2136 - Enhancing Gamma Knife Radiosurgery Precision with Plastic Scintillator Detector-Based Quality Assurance

Purpose/Objective(s): Gamma Knife stereotactic radiosurgery (GK-SRS) demands exceptional precision, often requiring multiple measurement devices to ensure the necessary level of accuracy for quality assurance. Plastic scintillator detectors (PSDs) offer distinct advantages for small-field dosimetry, including a minimal active volume and stability comparable to ionization chambers, making them well-suited for high-accuracy measurements in GK-SRS. In this study, we demonstrate the use of a PSD for an end-to-end (E2E) quality assurance test of a GK-SRS system using an anthropomorphic SRS head phantom, implementing a customized in-house procedure.
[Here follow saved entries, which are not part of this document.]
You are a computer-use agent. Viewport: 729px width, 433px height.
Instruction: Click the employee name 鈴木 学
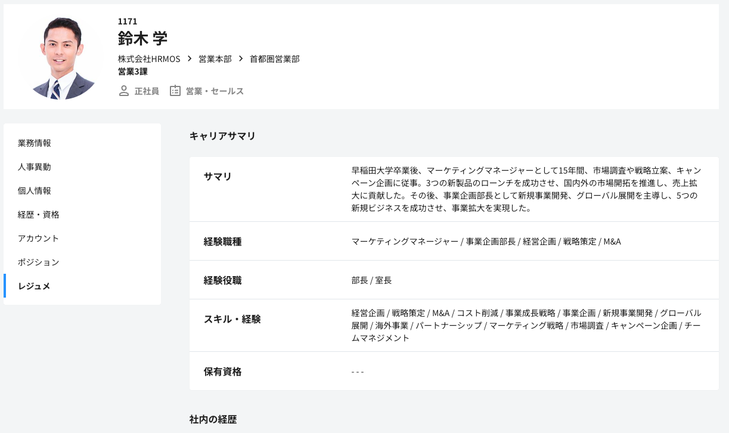(x=143, y=38)
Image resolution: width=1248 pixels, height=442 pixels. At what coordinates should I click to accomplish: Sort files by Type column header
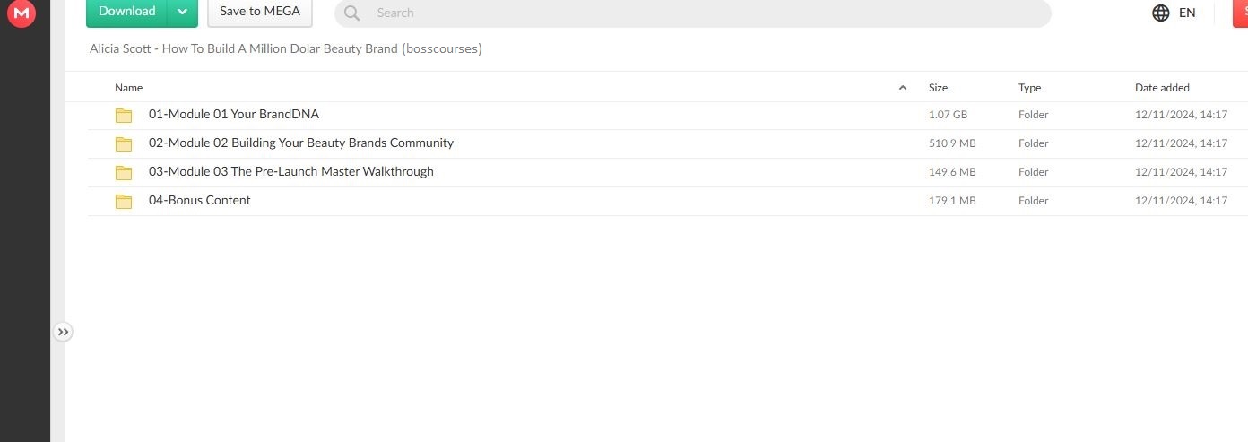(x=1029, y=88)
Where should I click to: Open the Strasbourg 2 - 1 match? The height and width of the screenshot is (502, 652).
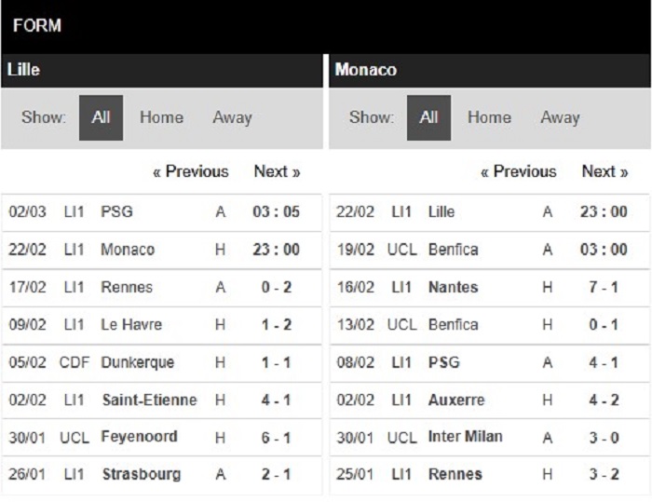(x=162, y=475)
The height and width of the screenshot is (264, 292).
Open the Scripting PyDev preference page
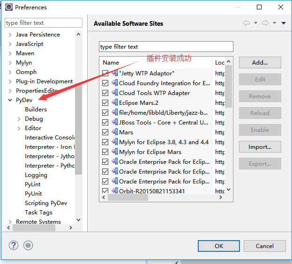pos(45,203)
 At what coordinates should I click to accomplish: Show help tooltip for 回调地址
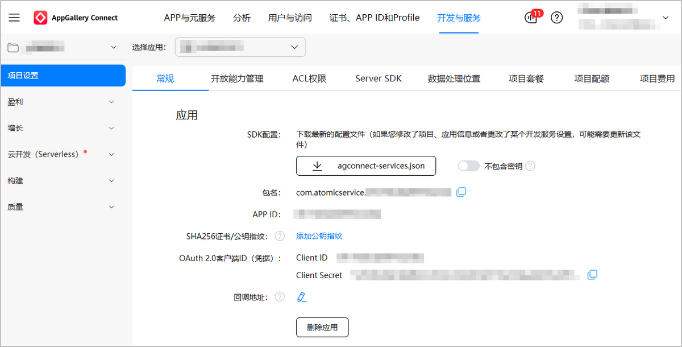click(280, 297)
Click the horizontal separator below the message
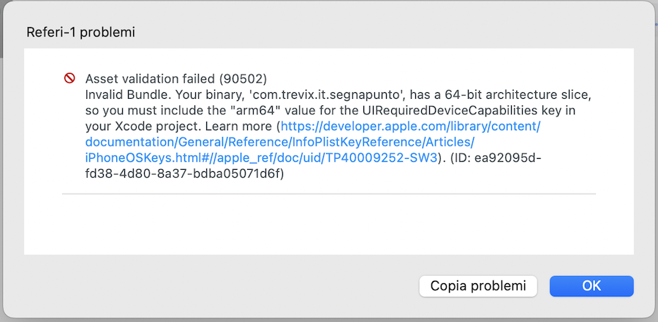Viewport: 658px width, 322px height. pos(329,194)
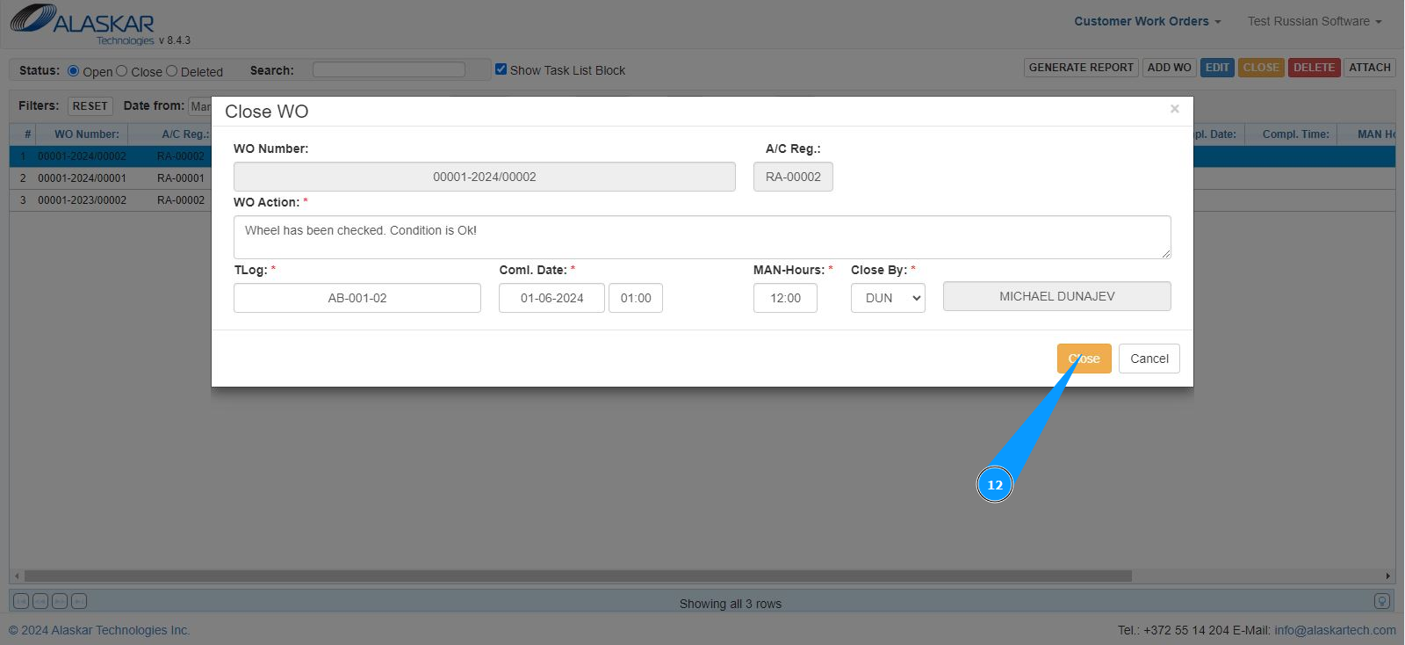Click the TLog input field
The height and width of the screenshot is (645, 1405).
coord(357,298)
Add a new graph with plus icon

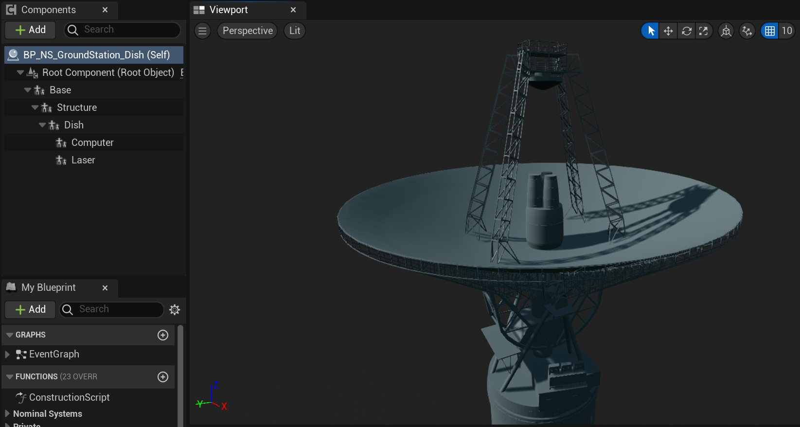pos(163,335)
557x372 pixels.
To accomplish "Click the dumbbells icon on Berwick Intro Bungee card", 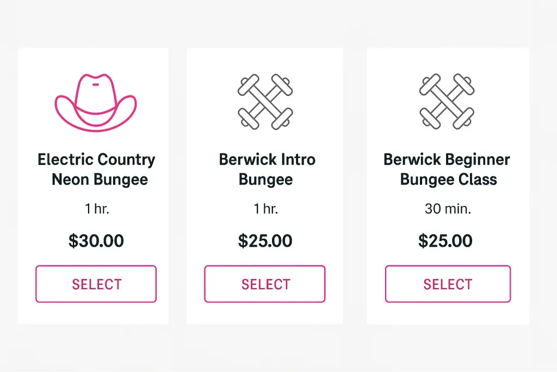I will pyautogui.click(x=266, y=100).
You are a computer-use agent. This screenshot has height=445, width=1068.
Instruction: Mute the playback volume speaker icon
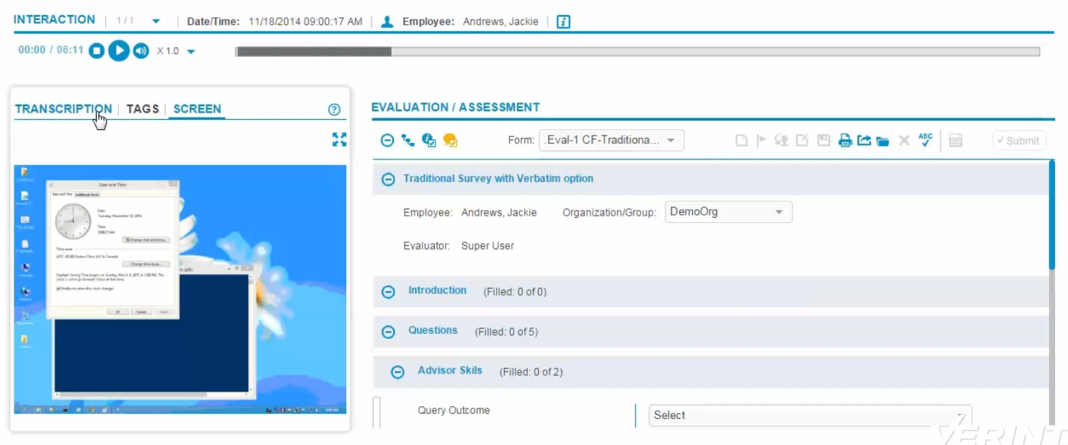pyautogui.click(x=141, y=51)
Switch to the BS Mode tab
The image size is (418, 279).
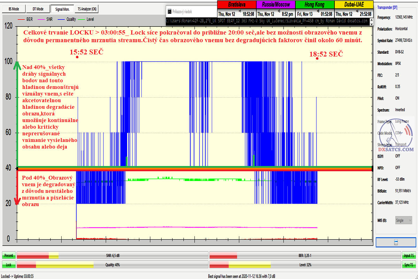14,9
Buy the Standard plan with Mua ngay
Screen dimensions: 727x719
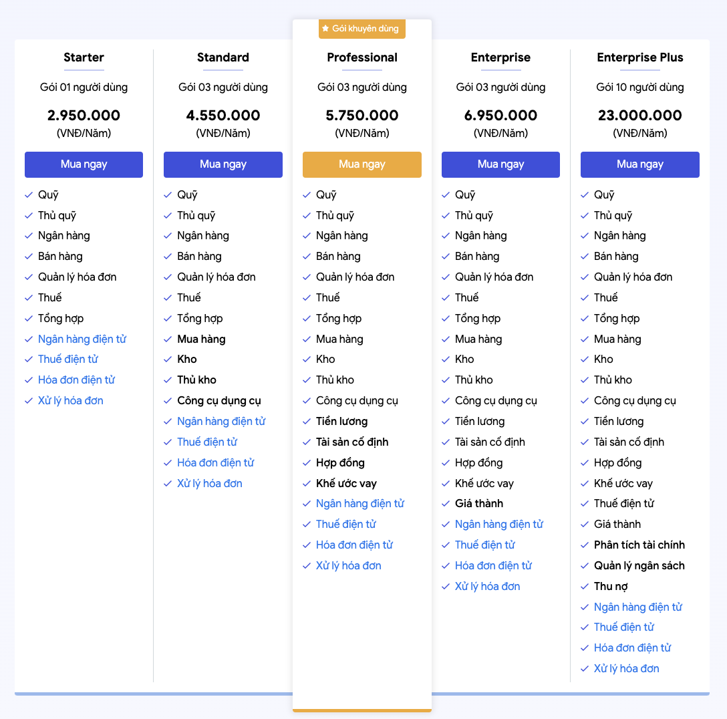223,164
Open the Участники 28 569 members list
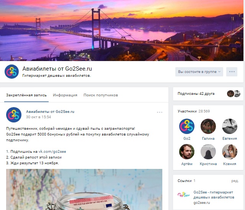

Materials/Methods: An ion chamber was cross-calibrated on a GK dosimetry phantom using the nominal dose rate from the treatment planning system (TPS) with an 8-mm shot plan. To validate this calibration, measurements were compared against an ADCL-calibrated 0.125 cc semiflex ion chamber. A custom 3D-printed chamber holder was designed in-house for the PSD, with its structural accuracy verified using cone-beam computed tomography (CBCT) imaging and dose measurements. A GK treatment plan was created for the head phantom, consisting of 22 shots with various isocenter positions and collimator settings to deliver 4 Gy at 50% isodose to the target. The PSD was positioned in the central hole of the phantom, and five repeated measurements were performed, each time repositioning the PSD to account for setup variability. A correction factor was hand-derived to adjust for differences in total attenuation coefficient of the head phantom which is comprised of brain and skull equivalent materials vs. a water-only assumption.

Results: The PSD cross-calibration factor derived from the nominal dose rate was 111.5 pC/Gy, showing excellent agreement (-1.1% difference) with the semiflex ion chamber measurement. The five measurements on the head phantom yielded an average charge of 734.5 pC, corresponding to a measured dose of 6.59 Gy. The mean dose to the chamber’s active volume was 7.08 Gy as calculated by the TPS, which employs a tissue-maximum ratio (TMR) 10-based algorithm. The attenuation correction factor was estimated based on an average chamber-to-skin distance of 8.2 cm and a mean CT number of 115.8 HU, and applying this resulted in a -5.13% adjustment in relative dose, yielding a corrected TPS dose of 6.67 Gy. The difference between measured vs. TPS corrected dose was -1.19%, with a standard deviation of 0.17%, demonstrating an excellent agreement in the E2E test.

Conclusion: This study highlights the feasibility of using a PSD for GK SRS machine QA. The PSD demonstrated excellent stability that does not require correction, supporting its potential as a highly reliable alternative to various chambers for absolute dosimetry and other measurement QA tasks in small-field applications.